Kunpalin Yada, Otvodenko Anna, Van Mieghem Tim, Chiu Priscilla P L, Campisi Paolo, Shinar Shiri, Shah Prakesh S, Marrata Christina, Kajal Dilkash, Ryan Greg, Abbasi Nimrah
Department of Obstetrics & Gynaecology, Ontario Fetal Centre, Mount Sinai Hospital, Toronto, Canada.
University of Toronto, Toronto, Canada.
Prenat Diagn. 2025 Jun;45(6):778-786. doi: 10.1002/pd.6803. Epub 2025 Apr 29.
To describe perinatal and short-term pediatric outcomes and procedural safety of fetal endoscopic tracheal occlusion (FETO) in a Canadian national referral centre.
Retrospective study including all consecutive FETO cases at the Ontario Fetal Centre between 2010 and 2024. Maternal and fetal baseline characteristics, technical aspects and short-term outcomes until 6 months are described.

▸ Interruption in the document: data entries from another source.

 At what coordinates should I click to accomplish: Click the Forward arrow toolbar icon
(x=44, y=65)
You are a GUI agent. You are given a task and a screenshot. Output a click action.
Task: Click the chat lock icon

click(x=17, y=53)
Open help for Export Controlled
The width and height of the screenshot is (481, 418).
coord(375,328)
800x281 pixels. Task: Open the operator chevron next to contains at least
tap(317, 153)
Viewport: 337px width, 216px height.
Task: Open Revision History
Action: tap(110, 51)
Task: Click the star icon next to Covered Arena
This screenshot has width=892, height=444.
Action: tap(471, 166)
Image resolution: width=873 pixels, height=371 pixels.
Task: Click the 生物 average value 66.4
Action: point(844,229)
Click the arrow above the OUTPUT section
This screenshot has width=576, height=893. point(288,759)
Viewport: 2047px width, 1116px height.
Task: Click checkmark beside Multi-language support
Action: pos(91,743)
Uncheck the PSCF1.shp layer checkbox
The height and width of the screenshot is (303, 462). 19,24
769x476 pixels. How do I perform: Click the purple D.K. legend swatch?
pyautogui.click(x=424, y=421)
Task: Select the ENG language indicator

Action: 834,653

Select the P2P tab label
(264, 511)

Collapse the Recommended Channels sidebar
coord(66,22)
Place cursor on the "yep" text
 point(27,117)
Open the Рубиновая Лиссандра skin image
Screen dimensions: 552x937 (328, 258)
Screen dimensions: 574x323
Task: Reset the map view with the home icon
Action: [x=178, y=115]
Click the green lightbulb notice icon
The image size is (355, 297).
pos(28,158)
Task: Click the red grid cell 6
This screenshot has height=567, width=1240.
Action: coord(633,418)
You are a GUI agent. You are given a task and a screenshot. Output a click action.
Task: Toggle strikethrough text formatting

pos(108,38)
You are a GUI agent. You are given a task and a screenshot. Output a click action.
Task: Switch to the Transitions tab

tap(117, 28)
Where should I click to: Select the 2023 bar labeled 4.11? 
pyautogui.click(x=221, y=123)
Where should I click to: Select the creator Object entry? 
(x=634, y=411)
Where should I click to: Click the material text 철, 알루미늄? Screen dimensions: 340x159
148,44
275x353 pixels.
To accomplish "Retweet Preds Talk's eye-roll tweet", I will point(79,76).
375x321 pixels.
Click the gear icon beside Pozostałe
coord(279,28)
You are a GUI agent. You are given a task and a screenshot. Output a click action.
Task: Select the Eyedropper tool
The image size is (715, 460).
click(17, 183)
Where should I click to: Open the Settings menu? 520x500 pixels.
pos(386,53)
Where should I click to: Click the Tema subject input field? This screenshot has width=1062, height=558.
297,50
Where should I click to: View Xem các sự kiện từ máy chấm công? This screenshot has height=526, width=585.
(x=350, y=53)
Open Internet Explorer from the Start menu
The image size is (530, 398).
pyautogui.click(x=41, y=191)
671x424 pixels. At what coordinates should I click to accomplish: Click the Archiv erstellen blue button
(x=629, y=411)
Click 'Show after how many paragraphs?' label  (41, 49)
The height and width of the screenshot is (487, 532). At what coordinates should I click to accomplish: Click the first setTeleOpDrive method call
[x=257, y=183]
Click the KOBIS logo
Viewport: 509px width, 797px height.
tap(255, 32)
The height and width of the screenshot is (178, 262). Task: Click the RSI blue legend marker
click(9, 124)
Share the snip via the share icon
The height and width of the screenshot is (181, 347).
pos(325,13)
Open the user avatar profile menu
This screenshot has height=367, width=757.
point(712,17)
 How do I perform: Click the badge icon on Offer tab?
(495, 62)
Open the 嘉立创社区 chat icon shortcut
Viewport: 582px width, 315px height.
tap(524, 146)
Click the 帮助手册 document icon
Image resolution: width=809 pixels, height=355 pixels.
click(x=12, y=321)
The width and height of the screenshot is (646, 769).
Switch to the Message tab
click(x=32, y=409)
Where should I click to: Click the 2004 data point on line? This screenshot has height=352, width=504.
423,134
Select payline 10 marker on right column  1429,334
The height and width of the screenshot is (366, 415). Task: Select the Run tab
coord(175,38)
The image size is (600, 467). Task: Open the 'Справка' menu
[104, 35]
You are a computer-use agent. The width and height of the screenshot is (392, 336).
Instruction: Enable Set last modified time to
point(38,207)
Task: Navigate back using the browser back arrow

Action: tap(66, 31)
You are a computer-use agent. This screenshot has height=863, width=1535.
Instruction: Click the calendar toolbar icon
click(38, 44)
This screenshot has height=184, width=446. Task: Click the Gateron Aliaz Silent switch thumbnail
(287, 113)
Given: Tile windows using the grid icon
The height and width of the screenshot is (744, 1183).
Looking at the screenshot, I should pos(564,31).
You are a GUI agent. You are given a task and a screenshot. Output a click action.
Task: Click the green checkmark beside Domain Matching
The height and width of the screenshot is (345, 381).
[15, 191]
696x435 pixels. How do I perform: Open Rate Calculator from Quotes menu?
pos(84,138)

FETO was successfully performed in 47/48 (98%) cases at an average gestational age (GA) of 28.5 (24-31.6) weeks including 22 (47%) moderate LCDH (M-LCDH), 12 (25%) severe LCDH (S-LCDH) and 13 (28%) right CDH (RCDH). There were no major complications. Balloon removals were emergent in 23/46 (50%) and challenging in 14/46 (30%) of cases. Preterm premature rupture of membranes (< 37 weeks) occurred in 70% (33/47) with average GA at birth of 35.9 weeks (29.0-40.4 weeks). Survival to discharge was 54% (25/46), specifically 64% (14/22), 33% (4/12), and 58% (7/12) among M-LCDH, S-LCDH and RCDH, respectively. Patch repair was performed in 28/30 (93%). Supplemental oxygen and tube feeding were required in 32% (8/25) and 68% (15/22) of survivors at discharge, respectively.
In this North American series, FETO outcomes were similar to those observed in international trials, confirming its effectiveness. Studies are ongoing to evaluate long-term outcomes.
描述加拿大一家全国性转诊中心胎儿内镜气管闭塞术(FETO)的围产期和短期儿科结局以及手术安全性。
回顾性研究纳入了2010年至2024年间安大略胎儿中心所有连续的FETO病例。描述了母亲和胎儿的基线特征、技术方面以及直至6个月的短期结局。
48例中有47例(98%)成功实施了FETO,平均孕周(GA)为28.5(24 - 31.6)周,其中包括22例(47%)中度先天性膈疝(M - LCDH)、12例(25%)重度先天性膈疝(S - LCDH)和13例(28%)右侧先天性膈疝(RCDH)。无重大并发症。46例中有23例(50%)需紧急取出球囊,14例(30%)取出球囊具有挑战性。胎膜早破(<37周)发生率为70%(33/47),出生时平均孕周为35.9周(29.0 - 40.4周)。出院存活率为54%(25/46),具体而言,M - LCDH、S - LCDH和RCDH的出院存活率分别为64%(14/22)、33%(4/12)和58%(7/12)。30例中有28例(93%)进行了补片修补。出院时,分别有32%(8/25)的存活者需要补充氧气,68%(15/22)的存活者需要管饲喂养。
在这个北美系列研究中,FETO的结局与国际试验中观察到的相似,证实了其有效性。正在进行研究以评估长期结局。